Die Rückversicherungssparte der Allianz gibt sich pessimistisch: 2009 entwickle sich der Gewinn trotz steigender Prämieneinnahmen rückläufig. Hoffnung machen die Unfall- und Kredit-Rückversicherung.
Die Allianz Re gibt sich pessimistisch. Quelle: Reuters

Die Allianz Re gibt sich pessimistisch.

(Foto: Reuters)

HB FRANKFURT. Wegen der Belastungen durch Wirbelstürme und das Kredit- und Garantiegeschäft werde es 2009 schwierig, das operative Ergebnis des Vorjahres zu erreichen, sagte Allianz-Re-Chef Clemens von Weichs am Mittwoch in Frankfurt. Im laufenden Jahr sollen die Bruttoprämieneinnahmen durch veränderte Risikobündelung und Selbstbehalt von zuletzt 3,8 Mrd. auf 3,9 bis 4,0 Mrd. Euro wachsen. Bis zum Jahr 2011 sollen Prämien und operatives Ergebnis durch die Maßnahmen um zehn Prozent zulegen.

Die Allianz Re hat im Allianz-Konzern vor allem die Rolle des Rückversicherers für die Tochtergesellschaften. 70 Prozent der Rückversicherungsabgaben aus dem Konzern laufen von Weichs zufolge bei Allianz Re auf, die wiederum 25 Prozent der Risiken an andere Rückversicherer abgibt. Das Geschäft mit anderen Erstversicherern mache bei Allianz Re rund 17 bis 18 Prozent der Prämieneinnahmen aus. Nach Prämieneinnahmen sieht sich Allianz Re an achter Stelle der Rückversicherer weltweit.
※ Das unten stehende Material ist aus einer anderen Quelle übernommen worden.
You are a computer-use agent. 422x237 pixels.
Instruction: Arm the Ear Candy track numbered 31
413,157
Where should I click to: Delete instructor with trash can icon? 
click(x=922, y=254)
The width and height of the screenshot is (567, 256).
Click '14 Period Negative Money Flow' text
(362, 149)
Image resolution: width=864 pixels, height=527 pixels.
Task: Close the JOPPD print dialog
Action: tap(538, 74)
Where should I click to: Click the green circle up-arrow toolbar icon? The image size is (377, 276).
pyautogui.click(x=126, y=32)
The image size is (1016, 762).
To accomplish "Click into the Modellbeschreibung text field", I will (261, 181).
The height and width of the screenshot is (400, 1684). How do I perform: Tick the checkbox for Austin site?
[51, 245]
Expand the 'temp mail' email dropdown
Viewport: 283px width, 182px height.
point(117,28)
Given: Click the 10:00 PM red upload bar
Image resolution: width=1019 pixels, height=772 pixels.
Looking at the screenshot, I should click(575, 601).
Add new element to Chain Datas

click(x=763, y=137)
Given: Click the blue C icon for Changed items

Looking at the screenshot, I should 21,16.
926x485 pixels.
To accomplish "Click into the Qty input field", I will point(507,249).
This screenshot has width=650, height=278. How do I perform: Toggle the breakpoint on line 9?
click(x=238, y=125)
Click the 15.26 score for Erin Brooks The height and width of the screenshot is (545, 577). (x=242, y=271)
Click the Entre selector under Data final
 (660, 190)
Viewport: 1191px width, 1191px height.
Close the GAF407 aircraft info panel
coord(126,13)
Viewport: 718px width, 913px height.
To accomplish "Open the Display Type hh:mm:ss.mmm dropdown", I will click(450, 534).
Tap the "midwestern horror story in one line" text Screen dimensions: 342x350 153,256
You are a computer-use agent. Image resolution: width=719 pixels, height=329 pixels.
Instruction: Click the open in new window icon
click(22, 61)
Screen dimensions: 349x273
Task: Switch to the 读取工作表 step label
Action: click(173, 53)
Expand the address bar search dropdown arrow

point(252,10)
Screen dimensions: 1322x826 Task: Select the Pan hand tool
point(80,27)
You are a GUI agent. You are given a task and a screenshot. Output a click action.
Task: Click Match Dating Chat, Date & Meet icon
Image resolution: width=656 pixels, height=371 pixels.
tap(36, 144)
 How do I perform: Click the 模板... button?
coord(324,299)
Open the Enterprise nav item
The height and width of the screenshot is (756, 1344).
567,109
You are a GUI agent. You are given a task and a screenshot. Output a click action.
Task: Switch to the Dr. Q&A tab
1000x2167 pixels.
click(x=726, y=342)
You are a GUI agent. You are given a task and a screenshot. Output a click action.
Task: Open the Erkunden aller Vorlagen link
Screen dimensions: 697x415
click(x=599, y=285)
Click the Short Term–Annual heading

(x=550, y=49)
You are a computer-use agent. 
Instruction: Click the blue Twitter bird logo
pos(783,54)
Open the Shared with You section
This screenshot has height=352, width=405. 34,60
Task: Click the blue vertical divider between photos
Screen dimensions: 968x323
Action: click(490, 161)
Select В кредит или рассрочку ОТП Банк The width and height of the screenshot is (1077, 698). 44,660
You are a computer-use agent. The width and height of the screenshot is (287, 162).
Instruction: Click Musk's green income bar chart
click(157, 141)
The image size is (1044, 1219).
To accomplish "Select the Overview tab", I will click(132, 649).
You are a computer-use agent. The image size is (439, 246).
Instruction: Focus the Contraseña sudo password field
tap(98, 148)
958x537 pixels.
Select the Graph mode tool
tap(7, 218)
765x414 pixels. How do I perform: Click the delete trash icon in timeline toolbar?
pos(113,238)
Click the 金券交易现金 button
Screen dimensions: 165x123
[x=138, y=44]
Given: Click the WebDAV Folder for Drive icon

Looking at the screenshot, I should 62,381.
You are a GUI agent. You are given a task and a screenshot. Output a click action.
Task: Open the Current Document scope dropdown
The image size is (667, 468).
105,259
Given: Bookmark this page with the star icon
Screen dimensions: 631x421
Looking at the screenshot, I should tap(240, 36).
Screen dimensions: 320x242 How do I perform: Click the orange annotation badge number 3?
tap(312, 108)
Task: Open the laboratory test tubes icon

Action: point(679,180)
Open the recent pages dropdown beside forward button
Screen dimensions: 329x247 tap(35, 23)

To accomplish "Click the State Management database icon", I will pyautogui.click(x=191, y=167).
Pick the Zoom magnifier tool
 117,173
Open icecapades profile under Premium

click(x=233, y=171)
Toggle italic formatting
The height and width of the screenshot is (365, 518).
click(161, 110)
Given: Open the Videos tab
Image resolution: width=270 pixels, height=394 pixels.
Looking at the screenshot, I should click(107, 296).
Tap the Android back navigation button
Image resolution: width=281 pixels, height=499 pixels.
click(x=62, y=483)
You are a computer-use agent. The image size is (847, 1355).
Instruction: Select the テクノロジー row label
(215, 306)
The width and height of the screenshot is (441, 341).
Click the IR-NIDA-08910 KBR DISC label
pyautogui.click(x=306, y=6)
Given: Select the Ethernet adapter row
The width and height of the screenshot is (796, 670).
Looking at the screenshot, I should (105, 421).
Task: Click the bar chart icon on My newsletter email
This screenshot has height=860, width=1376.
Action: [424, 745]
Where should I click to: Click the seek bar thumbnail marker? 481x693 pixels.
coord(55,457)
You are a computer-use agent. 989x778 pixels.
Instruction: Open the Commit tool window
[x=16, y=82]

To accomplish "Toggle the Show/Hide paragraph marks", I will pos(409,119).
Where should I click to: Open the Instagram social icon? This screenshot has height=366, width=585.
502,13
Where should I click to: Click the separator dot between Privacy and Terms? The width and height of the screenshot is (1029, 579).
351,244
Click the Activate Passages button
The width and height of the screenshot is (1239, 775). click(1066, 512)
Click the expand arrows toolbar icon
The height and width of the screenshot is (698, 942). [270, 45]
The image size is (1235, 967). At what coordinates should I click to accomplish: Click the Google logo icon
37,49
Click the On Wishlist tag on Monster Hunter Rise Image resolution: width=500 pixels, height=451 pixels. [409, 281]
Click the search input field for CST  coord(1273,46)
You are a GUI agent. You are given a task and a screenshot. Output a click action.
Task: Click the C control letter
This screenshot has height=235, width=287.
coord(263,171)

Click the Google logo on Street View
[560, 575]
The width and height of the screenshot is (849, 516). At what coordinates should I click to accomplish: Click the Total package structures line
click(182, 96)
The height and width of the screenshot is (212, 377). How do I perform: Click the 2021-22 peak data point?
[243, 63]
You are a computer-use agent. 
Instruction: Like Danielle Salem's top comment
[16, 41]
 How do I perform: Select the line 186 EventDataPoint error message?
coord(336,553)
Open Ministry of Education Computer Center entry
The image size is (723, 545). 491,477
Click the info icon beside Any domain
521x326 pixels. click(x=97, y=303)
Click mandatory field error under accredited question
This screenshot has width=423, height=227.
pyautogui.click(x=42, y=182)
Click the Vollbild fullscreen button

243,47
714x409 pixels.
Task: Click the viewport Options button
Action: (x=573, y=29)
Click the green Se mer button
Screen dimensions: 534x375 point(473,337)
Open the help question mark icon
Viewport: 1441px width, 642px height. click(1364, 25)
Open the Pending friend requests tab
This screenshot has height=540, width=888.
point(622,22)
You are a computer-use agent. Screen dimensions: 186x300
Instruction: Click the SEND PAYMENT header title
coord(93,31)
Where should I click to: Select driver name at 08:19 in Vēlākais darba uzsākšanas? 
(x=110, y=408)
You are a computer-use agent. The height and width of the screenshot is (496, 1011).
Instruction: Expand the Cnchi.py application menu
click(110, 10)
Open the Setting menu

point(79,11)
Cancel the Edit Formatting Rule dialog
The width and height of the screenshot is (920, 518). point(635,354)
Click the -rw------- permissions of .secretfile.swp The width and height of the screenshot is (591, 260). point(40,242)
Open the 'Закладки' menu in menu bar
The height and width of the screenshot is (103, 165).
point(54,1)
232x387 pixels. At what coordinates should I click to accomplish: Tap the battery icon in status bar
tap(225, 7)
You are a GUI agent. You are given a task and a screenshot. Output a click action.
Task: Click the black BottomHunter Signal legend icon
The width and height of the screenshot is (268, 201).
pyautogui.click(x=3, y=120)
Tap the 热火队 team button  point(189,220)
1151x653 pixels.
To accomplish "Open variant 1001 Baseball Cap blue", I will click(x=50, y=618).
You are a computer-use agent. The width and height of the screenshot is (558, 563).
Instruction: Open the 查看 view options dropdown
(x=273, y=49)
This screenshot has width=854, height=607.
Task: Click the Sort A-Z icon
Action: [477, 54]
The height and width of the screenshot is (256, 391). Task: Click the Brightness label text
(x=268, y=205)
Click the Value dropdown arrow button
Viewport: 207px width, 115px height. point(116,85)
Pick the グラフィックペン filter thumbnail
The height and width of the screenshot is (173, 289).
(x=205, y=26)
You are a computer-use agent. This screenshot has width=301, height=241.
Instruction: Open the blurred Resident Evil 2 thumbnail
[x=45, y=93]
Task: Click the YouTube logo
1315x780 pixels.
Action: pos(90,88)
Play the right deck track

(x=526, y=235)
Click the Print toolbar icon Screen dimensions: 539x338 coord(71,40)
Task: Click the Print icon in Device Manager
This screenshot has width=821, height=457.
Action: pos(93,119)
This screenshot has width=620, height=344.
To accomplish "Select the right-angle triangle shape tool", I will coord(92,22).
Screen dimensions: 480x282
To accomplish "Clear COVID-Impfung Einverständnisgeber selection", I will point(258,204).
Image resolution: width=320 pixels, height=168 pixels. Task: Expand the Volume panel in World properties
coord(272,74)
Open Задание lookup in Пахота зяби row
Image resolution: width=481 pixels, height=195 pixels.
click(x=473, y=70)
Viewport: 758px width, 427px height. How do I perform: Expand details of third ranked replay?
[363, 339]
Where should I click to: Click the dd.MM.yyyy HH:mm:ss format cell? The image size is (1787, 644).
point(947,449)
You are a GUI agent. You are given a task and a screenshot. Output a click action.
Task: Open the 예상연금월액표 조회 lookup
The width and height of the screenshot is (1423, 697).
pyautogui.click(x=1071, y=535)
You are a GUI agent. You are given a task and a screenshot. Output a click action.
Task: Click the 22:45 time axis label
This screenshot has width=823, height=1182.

In der Unfall- und Kredit-Rückversicherung erwartet von Weichs für 2009 tendenziell steigende Preise. In der Haftpflicht-Rückversicherung rechnet er hingegen mit stagnierenden Bedingungen. Hier drücke der harte Wettbewerb auf die Preise.

Die Platzierung von Katastrophenrisiken am Kapitalmarkt ist nach Einschätzung von Weichs durch die Finanzkrise nicht beerdigt worden. „Der Cat-Bond-Markt wird wiederkommen, wenn sich die Finanzmärkte stabilisiert haben“, schätzt er. Schließlich gelte, dass die Entwicklung von Versicherungsrisiken nicht mit den Kapitalmärkten zusammenhänge. Im laufenden Jahr will die Allianz Re allerdings keine weiteren Katastrophen-Risiken an den Markt bringen. Ab 2010 sei aber mit Neuemissionen zu rechnen.